» Directions
Send every record back word for word.

» Supplied material

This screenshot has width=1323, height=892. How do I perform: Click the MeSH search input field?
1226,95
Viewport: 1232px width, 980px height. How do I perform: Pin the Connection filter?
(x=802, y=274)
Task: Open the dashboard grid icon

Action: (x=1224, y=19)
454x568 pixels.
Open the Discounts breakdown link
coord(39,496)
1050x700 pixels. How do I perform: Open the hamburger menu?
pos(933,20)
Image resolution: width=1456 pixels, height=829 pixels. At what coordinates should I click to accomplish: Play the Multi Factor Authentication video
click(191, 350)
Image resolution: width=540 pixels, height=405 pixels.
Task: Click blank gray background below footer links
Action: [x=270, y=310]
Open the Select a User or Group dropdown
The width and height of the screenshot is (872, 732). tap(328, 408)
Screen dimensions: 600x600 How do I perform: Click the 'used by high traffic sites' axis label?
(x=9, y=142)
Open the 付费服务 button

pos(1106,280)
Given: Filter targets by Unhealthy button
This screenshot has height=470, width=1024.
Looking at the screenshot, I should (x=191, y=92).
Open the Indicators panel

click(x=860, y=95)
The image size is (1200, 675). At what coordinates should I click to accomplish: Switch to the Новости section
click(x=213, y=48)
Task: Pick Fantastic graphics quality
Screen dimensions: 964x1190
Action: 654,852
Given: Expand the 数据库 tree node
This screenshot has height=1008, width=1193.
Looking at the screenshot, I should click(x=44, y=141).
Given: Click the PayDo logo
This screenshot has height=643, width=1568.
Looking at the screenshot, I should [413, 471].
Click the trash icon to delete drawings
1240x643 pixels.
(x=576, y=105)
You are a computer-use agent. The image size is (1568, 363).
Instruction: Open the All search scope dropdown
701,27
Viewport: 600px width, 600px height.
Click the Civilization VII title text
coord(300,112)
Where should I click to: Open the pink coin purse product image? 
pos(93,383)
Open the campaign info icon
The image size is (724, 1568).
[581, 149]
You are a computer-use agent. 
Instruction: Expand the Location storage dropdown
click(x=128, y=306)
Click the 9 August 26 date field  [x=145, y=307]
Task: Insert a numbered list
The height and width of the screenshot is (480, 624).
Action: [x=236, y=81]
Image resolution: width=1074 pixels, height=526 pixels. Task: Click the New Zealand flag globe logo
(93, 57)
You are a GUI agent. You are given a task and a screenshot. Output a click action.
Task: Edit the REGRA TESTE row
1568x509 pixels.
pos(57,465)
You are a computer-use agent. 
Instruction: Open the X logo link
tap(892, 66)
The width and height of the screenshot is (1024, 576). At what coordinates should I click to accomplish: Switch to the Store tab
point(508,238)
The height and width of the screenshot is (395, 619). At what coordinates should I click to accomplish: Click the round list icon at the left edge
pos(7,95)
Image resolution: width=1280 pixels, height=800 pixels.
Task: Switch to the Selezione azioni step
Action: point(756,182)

» Task result
This screenshot has width=1323, height=892. How do I perform: Click the MeSH search input field?
1226,95
Viewport: 1232px width, 980px height. How do I perform: Pin the Connection filter?
(x=802, y=274)
Task: Open the dashboard grid icon

Action: (x=1224, y=19)
454x568 pixels.
Open the Discounts breakdown link
coord(39,496)
1050x700 pixels. How do I perform: Open the hamburger menu?
pos(933,20)
Image resolution: width=1456 pixels, height=829 pixels. At what coordinates should I click to accomplish: Play the Multi Factor Authentication video
click(191, 350)
Image resolution: width=540 pixels, height=405 pixels.
Task: Click blank gray background below footer links
Action: [x=270, y=310]
Open the Select a User or Group dropdown
The width and height of the screenshot is (872, 732). tap(328, 408)
Screen dimensions: 600x600 How do I perform: Click the 'used by high traffic sites' axis label?
(x=9, y=142)
Open the 付费服务 button

pos(1106,280)
Given: Filter targets by Unhealthy button
This screenshot has height=470, width=1024.
Looking at the screenshot, I should (x=191, y=92).
Open the Indicators panel

click(x=860, y=95)
The image size is (1200, 675). At what coordinates should I click to accomplish: Switch to the Новости section
click(x=213, y=48)
Task: Pick Fantastic graphics quality
Screen dimensions: 964x1190
Action: 654,852
Given: Expand the 数据库 tree node
This screenshot has height=1008, width=1193.
Looking at the screenshot, I should click(x=44, y=141).
Given: Click the PayDo logo
This screenshot has height=643, width=1568.
Looking at the screenshot, I should [413, 471].
Click the trash icon to delete drawings
1240x643 pixels.
(x=576, y=105)
You are a computer-use agent. The image size is (1568, 363).
Instruction: Open the All search scope dropdown
701,27
Viewport: 600px width, 600px height.
Click the Civilization VII title text
coord(300,112)
Where should I click to: Open the pink coin purse product image? 
pos(93,383)
Open the campaign info icon
The image size is (724, 1568).
[581, 149]
You are a computer-use agent. 
Instruction: Expand the Location storage dropdown
click(x=128, y=306)
Click the 9 August 26 date field  [x=145, y=307]
Task: Insert a numbered list
The height and width of the screenshot is (480, 624).
Action: [x=236, y=81]
Image resolution: width=1074 pixels, height=526 pixels. Task: Click the New Zealand flag globe logo
(93, 57)
You are a GUI agent. You are given a task and a screenshot. Output a click action.
Task: Edit the REGRA TESTE row
1568x509 pixels.
pos(57,465)
You are a computer-use agent. 
Instruction: Open the X logo link
tap(892, 66)
The width and height of the screenshot is (1024, 576). At what coordinates should I click to accomplish: Switch to the Store tab
point(508,238)
The height and width of the screenshot is (395, 619). At what coordinates should I click to accomplish: Click the round list icon at the left edge
pos(7,95)
Image resolution: width=1280 pixels, height=800 pixels.
Task: Switch to the Selezione azioni step
Action: point(756,182)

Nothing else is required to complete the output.